317 Therese d-Avila
317
Ste Thérèse d'Avila
Vie, chap. 6
extrait
Quel empire est comparable à celui d'une âme qui, de ce faîte sublime où Dieu l'élève, voit au-dessous d'elle toutes les choses du monde, sans être captivée par aucune ? Qu'elle est confuse de ses attaches d'autrefois ! Comme elle s'étonne de son aveuglement ! (...)
Elle comprend que l'honneur digne de ce nom n'est point mensonger, mais très véritable, qu'il estime ce qui mérite de l'être qu'il considère comme un néant ce qui est un néant, car tout ce qui prend fin et n'est pas agréable à Dieu est néant, et moins encore que le néant...
Quel empire est comparable à celui d'une âme qui, de ce faîte sublime où Dieu l'élève, voit au-dessous d'elle toutes les choses du monde, sans être captivée par aucune ? Qu'elle est confuse de ses attaches d'autrefois ! Comme elle s'étonne de son aveuglement ! Quelle compassion elle porte à ceux qu'elle voit dans les mêmes ténèbres, surtout si ce sont des personnes d'oraison, et envers qui Dieu se montre déjà prodigue de ses faveurs ! Elle voudrait élever sa voix pour leur faire connaître combien ils s'égarent ; quelquefois même elle ne peut s'en défendre, et alors mille persécutions pleuvent sur sa tête. On l'accuse de peu d'humilité ; elle prétend, dit-on, instruire ceux de qui elle devrait apprendre. Si c'est une femme, on lui fait encore plus vite son procès. Et on a raison de la condamner, parce qu'on ignore le transport qui la presse. Souvent, incapable d'y résister, elle ne peut s'empêcher de détromper ceux qu'elle aime. Elle voudrait les voir libres de la prison de cette vie, où elle a été enchaînée elle-même ; car, elle le voit clairement, c'est bien d'une prison qu'elle a été tirée.

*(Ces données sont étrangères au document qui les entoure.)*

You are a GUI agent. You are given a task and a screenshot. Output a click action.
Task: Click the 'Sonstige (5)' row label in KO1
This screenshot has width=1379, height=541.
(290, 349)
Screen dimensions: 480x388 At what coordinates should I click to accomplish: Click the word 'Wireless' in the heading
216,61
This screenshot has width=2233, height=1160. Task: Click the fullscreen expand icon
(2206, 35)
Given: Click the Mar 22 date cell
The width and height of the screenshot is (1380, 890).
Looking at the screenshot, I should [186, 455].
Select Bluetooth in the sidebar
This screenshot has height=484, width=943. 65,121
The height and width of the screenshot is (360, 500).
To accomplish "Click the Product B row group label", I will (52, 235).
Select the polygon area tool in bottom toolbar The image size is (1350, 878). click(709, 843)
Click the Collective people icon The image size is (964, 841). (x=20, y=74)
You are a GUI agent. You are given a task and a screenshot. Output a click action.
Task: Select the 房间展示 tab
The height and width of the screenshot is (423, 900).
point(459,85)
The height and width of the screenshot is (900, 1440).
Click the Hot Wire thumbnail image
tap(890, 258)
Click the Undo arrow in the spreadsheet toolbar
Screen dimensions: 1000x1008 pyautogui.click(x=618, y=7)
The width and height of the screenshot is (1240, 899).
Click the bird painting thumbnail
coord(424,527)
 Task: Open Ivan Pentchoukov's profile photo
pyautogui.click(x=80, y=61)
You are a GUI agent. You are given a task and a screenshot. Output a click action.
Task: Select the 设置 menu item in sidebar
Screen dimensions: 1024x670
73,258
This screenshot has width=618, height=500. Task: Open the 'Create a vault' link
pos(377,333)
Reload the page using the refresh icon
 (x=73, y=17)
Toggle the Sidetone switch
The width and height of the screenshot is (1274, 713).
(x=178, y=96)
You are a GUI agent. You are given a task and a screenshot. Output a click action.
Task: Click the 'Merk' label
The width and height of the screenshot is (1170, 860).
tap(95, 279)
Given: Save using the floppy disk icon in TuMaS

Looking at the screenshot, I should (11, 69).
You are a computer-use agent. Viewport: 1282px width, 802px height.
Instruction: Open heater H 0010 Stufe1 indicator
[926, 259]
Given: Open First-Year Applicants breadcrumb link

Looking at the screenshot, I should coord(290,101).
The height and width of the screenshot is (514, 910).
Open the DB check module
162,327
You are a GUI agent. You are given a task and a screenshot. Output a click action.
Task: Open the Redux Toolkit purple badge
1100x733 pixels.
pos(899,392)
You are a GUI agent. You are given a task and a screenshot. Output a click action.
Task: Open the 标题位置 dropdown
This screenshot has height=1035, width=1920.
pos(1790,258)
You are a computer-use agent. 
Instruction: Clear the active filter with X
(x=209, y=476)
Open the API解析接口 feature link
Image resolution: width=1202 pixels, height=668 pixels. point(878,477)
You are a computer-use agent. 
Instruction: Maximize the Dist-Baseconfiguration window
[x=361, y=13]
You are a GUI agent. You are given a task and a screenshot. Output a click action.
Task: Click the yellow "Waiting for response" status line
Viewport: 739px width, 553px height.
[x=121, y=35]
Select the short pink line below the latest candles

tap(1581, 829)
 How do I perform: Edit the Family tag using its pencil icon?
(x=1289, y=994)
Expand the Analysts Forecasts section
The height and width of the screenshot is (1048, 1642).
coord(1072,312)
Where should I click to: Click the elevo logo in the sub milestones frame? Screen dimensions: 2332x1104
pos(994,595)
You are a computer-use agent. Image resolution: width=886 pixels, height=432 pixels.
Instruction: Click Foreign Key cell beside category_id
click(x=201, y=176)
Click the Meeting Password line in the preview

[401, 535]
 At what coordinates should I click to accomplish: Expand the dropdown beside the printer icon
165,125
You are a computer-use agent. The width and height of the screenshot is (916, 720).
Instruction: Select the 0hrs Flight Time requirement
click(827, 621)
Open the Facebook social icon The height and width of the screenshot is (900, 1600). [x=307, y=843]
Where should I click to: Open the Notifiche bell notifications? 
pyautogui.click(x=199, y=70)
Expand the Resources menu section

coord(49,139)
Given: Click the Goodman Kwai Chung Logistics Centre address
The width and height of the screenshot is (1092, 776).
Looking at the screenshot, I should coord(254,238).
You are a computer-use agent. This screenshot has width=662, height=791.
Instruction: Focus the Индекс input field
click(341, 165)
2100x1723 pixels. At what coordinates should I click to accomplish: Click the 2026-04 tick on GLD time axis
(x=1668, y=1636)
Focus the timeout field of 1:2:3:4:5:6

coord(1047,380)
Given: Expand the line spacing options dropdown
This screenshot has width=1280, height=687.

Elle gémit d'avoir été jadis sensible au point d'honneur, et de l'illusion qui lui faisait regarder comme honneur ce que le monde appelle de ce nom. Elle n'y voit plus qu'un immense mensonge, dont nous sommes tous victimes. Elle comprend que l'honneur digne de ce nom n'est point mensonger, mais très véritable, qu'il estime ce qui mérite de l'être qu'il considère comme un néant ce qui est un néant, car tout ce qui prend fin et n'est pas agréable à Dieu est néant, et moins encore que le néant. Elle se rit d'elle-même en songeant qu'il y a eu un temps dans sa vie où elle a fait quelque cas de l'argent, et où elle en a eu quelque désir. A la vérité, je n'ai jamais eu à me confesser d'un tel désir ; c'était une assez grande faute pour moi d'avoir accordé quelque estime aux richesses. Si l'on pouvait avec elles acheter le bonheur dont je jouis, je les priserais extrêmement ; mais je vois au contraire que pour obtenir ce bonheur, il faut renoncer à tout.